____ Text excerpt

Characterizing Normal Matrices

I would like to verify the core fact that a complex square matrix is normal if and only if it is unitarily diagonalizable; previously, I have assumed that normal matrices admit spectral decompositions and would now like to establish that this is indeed true in the process of achieving my primary goal for this post.

Suppose that \(n \in \mathbb{N}\) and that \(A \in \operatorname{Mat}_{n \times n}(\mathbb{C})\). Let \(\langle \cdot, \cdot \rangle\) denote the trace inner product on \(\operatorname{Mat}_{n \times n}(\mathbb{C})\).

Assume that \(A\) is normal.

Then for all \(f(x) \in \mathbb{C}[x]\):

Assume that \(\left ( f (A) \right )^{k+1} = 0\) for some \(k \in \mathbb{N}\).

________
____ Dataset content

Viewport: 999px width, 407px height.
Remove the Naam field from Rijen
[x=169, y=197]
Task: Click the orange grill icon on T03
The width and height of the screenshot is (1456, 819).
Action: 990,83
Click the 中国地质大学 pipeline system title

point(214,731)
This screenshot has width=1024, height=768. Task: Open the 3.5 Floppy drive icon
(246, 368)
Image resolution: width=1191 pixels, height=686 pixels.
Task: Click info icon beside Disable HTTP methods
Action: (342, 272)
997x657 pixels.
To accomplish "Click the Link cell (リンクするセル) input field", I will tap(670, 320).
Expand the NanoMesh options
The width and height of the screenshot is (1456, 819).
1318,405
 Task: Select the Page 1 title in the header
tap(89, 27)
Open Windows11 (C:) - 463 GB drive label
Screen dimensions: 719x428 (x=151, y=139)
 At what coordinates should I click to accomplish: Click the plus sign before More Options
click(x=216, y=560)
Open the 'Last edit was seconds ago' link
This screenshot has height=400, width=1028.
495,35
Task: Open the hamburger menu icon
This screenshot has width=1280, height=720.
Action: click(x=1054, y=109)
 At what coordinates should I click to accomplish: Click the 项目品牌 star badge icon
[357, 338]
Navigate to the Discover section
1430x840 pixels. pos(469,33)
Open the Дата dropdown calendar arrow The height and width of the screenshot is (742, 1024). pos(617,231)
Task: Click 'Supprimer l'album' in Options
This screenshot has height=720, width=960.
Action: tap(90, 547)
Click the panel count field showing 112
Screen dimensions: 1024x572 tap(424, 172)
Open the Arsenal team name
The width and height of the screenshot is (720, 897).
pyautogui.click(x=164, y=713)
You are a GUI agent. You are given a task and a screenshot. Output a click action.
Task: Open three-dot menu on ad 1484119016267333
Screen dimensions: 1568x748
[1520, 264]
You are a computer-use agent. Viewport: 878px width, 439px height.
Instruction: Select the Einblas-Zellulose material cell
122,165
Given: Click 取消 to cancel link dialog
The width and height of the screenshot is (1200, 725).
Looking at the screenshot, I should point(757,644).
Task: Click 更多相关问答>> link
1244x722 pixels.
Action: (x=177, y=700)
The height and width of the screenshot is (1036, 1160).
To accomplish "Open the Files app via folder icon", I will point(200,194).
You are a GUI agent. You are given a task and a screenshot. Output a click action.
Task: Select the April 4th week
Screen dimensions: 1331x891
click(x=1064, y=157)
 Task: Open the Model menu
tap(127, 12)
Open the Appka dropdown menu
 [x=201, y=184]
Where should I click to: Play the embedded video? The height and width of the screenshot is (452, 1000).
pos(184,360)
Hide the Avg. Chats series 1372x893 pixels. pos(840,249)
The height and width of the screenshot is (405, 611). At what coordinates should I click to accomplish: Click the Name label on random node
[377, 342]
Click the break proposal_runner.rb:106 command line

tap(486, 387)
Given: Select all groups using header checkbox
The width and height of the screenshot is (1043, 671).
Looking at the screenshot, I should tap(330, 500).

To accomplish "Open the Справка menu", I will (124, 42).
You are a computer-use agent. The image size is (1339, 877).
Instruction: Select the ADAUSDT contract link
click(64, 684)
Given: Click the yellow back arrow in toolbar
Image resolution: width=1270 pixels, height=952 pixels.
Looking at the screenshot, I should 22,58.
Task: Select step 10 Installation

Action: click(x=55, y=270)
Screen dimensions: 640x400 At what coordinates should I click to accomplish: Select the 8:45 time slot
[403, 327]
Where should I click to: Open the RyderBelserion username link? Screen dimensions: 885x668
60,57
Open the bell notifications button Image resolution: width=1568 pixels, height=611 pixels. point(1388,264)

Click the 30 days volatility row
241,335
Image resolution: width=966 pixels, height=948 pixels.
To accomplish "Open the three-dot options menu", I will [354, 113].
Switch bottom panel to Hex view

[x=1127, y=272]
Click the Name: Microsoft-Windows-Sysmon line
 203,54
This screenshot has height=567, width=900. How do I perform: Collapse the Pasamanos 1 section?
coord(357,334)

________

**Stated problem**. Set down, word for word, the part of the post on normal matrices that opens with the words containing "Characterizing Normal Matrices" and closes with "that \(A\) is normal.". The entries have no connection to the post on normal matrices.

**Final answer**.
Characterizing Normal Matrices

I would like to verify the core fact that a complex square matrix is normal if and only if it is unitarily diagonalizable; previously, I have assumed that normal matrices admit spectral decompositions and would now like to establish that this is indeed true in the process of achieving my primary goal for this post.

Suppose that \(n \in \mathbb{N}\) and that \(A \in \operatorname{Mat}_{n \times n}(\mathbb{C})\). Let \(\langle \cdot, \cdot \rangle\) denote the trace inner product on \(\operatorname{Mat}_{n \times n}(\mathbb{C})\).

Assume that \(A\) is normal.